A report titled “Financial Technology 2025,” published by Emirates NBD and PricewaterhouseCoopers, one of the four largest accounting firms globally, projects that the value of the fintech market in the UAE will increase from $3.16 billion (AED 11.6 billion) in 2024 to $5.71 billion (AED 21 billion) by 2029. This growth highlights the rising confidence among consumers and businesses in digital solutions.
The report emphasizes the UAE’s leadership in the fintech sector within the region, noting that 89% of consumers in the country currently utilize fully digital bank accounts, showcasing the rapid adoption of technology by society.
Several key factors drive this momentum in the fintech sector, including widespread consumer adoption, strong investor confidence, and robust public-private partnerships that serve as a foundation for development.
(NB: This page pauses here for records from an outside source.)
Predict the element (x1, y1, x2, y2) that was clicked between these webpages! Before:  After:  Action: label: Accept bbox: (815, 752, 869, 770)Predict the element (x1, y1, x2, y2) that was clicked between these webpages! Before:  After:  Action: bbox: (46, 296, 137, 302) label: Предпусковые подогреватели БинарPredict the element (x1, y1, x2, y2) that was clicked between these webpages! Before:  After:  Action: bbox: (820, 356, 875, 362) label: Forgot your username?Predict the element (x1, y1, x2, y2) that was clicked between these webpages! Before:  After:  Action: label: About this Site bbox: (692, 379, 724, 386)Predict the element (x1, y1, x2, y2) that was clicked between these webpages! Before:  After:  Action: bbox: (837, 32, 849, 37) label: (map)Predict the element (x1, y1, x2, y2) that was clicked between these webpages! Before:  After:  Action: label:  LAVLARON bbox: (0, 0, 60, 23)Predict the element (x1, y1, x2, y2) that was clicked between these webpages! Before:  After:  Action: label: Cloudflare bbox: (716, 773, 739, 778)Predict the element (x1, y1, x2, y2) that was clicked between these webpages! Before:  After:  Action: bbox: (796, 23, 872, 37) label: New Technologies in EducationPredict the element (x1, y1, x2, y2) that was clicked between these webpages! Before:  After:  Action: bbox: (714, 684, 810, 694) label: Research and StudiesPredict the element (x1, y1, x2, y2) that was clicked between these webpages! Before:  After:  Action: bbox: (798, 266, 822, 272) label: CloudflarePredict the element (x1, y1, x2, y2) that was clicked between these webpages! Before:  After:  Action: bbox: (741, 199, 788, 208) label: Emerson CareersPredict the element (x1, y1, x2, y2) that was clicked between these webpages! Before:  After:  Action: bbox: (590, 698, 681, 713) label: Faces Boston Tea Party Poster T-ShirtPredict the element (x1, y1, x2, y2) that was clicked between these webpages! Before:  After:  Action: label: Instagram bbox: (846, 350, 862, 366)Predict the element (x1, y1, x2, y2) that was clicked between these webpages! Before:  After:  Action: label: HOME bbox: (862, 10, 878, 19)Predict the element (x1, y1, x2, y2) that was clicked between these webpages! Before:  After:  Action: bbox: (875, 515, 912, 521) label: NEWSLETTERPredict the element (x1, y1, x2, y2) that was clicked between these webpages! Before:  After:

The document also underscores the crucial role of artificial intelligence in transforming the financial landscape, citing its potential to enhance personalization, improve compliance, and advance risk management within financial services.
Furthermore, it highlights that the UAE is at the forefront of adopting these technologies, with financial institutions leveraging them to enhance efficiency, governance, and growth. Neeraj Makin, Head of Strategy, Analytics, and Venture Capital at Emirates NBD, stated, “Fintech funding in the UAE, which reached $265 million in 2024, reflects strong confidence from investors.”